Instruction → Can you write out each of the rows below word for word, in the order given?
====== Data provided
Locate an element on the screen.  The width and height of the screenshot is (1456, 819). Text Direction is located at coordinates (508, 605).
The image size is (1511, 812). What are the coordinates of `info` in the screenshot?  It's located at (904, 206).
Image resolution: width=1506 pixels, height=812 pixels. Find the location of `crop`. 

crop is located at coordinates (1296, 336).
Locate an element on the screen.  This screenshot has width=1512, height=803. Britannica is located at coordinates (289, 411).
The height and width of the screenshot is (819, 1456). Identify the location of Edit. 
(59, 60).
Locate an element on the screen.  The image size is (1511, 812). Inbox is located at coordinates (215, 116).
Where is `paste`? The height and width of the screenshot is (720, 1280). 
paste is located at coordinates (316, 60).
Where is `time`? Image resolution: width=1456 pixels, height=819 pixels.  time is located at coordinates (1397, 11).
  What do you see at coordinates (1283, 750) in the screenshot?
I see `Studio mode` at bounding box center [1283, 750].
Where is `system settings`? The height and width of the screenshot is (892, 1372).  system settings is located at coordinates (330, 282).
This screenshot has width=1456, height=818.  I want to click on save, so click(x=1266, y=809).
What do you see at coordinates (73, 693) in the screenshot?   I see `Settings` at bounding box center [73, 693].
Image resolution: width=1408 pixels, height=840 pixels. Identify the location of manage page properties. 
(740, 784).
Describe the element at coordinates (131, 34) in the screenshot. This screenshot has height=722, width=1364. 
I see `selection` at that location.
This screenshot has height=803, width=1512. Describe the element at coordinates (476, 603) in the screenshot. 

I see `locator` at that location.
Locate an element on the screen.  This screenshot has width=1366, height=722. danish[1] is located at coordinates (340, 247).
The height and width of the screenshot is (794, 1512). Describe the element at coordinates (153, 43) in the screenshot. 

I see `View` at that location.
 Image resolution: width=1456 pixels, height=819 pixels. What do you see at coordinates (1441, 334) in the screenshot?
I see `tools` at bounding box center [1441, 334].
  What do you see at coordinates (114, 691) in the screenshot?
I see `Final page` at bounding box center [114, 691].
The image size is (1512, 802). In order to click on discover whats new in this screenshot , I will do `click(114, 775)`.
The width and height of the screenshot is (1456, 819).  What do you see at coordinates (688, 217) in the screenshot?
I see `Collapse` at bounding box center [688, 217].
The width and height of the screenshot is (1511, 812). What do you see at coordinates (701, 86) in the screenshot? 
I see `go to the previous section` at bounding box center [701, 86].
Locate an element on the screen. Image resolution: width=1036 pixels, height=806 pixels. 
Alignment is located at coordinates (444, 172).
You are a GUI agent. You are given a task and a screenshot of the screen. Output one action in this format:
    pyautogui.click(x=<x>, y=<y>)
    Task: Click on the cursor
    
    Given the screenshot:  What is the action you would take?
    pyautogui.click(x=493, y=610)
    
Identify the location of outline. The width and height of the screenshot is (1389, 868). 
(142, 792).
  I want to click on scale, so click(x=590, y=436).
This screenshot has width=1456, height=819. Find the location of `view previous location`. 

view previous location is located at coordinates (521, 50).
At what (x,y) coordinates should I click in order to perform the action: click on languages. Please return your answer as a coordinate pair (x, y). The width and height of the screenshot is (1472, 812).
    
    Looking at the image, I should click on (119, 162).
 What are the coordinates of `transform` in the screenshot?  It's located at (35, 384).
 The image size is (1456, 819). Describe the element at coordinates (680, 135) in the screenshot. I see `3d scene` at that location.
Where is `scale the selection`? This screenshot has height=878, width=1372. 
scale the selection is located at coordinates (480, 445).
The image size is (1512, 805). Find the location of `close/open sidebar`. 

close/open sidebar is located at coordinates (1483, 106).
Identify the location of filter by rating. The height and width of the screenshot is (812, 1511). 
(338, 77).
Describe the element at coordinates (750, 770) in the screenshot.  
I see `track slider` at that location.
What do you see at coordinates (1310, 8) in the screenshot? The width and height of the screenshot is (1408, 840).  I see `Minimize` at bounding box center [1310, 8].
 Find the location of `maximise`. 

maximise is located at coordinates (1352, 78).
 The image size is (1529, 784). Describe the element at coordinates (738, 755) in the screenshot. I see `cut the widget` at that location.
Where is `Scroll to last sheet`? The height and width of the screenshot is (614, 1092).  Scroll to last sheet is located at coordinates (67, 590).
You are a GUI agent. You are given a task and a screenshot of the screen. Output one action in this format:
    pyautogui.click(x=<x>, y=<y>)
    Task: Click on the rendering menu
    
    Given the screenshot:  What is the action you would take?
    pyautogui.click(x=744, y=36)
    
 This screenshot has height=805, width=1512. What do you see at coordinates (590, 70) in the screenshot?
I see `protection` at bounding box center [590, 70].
============
Complete output →
Locate an element on the screen.  The width and height of the screenshot is (1456, 819). Text Direction is located at coordinates (508, 605).
The image size is (1511, 812). What are the coordinates of `info` in the screenshot?  It's located at (904, 206).
Image resolution: width=1506 pixels, height=812 pixels. Find the location of `crop`. 

crop is located at coordinates (1296, 336).
Locate an element on the screen.  This screenshot has width=1512, height=803. Britannica is located at coordinates (289, 411).
The height and width of the screenshot is (819, 1456). Identify the location of Edit. 
(59, 60).
Locate an element on the screen.  The image size is (1511, 812). Inbox is located at coordinates (215, 116).
Where is `paste`? The height and width of the screenshot is (720, 1280). 
paste is located at coordinates (316, 60).
Where is `time`? Image resolution: width=1456 pixels, height=819 pixels.  time is located at coordinates (1397, 11).
  What do you see at coordinates (1283, 750) in the screenshot?
I see `Studio mode` at bounding box center [1283, 750].
Where is `system settings`? The height and width of the screenshot is (892, 1372).  system settings is located at coordinates (330, 282).
This screenshot has width=1456, height=818.  I want to click on save, so click(x=1266, y=809).
What do you see at coordinates (73, 693) in the screenshot?   I see `Settings` at bounding box center [73, 693].
Image resolution: width=1408 pixels, height=840 pixels. Identify the location of manage page properties. 
(740, 784).
Describe the element at coordinates (131, 34) in the screenshot. This screenshot has height=722, width=1364. 
I see `selection` at that location.
This screenshot has height=803, width=1512. Describe the element at coordinates (476, 603) in the screenshot. 

I see `locator` at that location.
Locate an element on the screen.  This screenshot has width=1366, height=722. danish[1] is located at coordinates (340, 247).
The height and width of the screenshot is (794, 1512). Describe the element at coordinates (153, 43) in the screenshot. 

I see `View` at that location.
 Image resolution: width=1456 pixels, height=819 pixels. What do you see at coordinates (1441, 334) in the screenshot?
I see `tools` at bounding box center [1441, 334].
  What do you see at coordinates (114, 691) in the screenshot?
I see `Final page` at bounding box center [114, 691].
The image size is (1512, 802). In order to click on discover whats new in this screenshot , I will do `click(114, 775)`.
The width and height of the screenshot is (1456, 819).  What do you see at coordinates (688, 217) in the screenshot?
I see `Collapse` at bounding box center [688, 217].
The width and height of the screenshot is (1511, 812). What do you see at coordinates (701, 86) in the screenshot? 
I see `go to the previous section` at bounding box center [701, 86].
Locate an element on the screen. Image resolution: width=1036 pixels, height=806 pixels. 
Alignment is located at coordinates (444, 172).
You are a GUI agent. You are given a task and a screenshot of the screen. Output one action in this format:
    pyautogui.click(x=<x>, y=<y>)
    Task: Click on the cursor
    
    Given the screenshot:  What is the action you would take?
    pyautogui.click(x=493, y=610)
    
Identify the location of outline. The width and height of the screenshot is (1389, 868). 
(142, 792).
  I want to click on scale, so click(x=590, y=436).
This screenshot has width=1456, height=819. Find the location of `view previous location`. 

view previous location is located at coordinates (521, 50).
At what (x,y) coordinates should I click in order to perform the action: click on languages. Please return your answer as a coordinate pair (x, y). The width and height of the screenshot is (1472, 812).
    
    Looking at the image, I should click on (119, 162).
 What are the coordinates of `transform` in the screenshot?  It's located at (35, 384).
 The image size is (1456, 819). Describe the element at coordinates (680, 135) in the screenshot. I see `3d scene` at that location.
Where is `scale the selection`? This screenshot has height=878, width=1372. 
scale the selection is located at coordinates (480, 445).
The image size is (1512, 805). Find the location of `close/open sidebar`. 

close/open sidebar is located at coordinates (1483, 106).
Identify the location of filter by rating. The height and width of the screenshot is (812, 1511). 
(338, 77).
Describe the element at coordinates (750, 770) in the screenshot.  
I see `track slider` at that location.
What do you see at coordinates (1310, 8) in the screenshot? The width and height of the screenshot is (1408, 840).  I see `Minimize` at bounding box center [1310, 8].
 Find the location of `maximise`. 

maximise is located at coordinates (1352, 78).
 The image size is (1529, 784). Describe the element at coordinates (738, 755) in the screenshot. I see `cut the widget` at that location.
Where is `Scroll to last sheet`? The height and width of the screenshot is (614, 1092).  Scroll to last sheet is located at coordinates (67, 590).
You are a GUI agent. You are given a task and a screenshot of the screen. Output one action in this format:
    pyautogui.click(x=<x>, y=<y>)
    Task: Click on the rendering menu
    
    Given the screenshot:  What is the action you would take?
    pyautogui.click(x=744, y=36)
    
 This screenshot has height=805, width=1512. What do you see at coordinates (590, 70) in the screenshot?
I see `protection` at bounding box center [590, 70].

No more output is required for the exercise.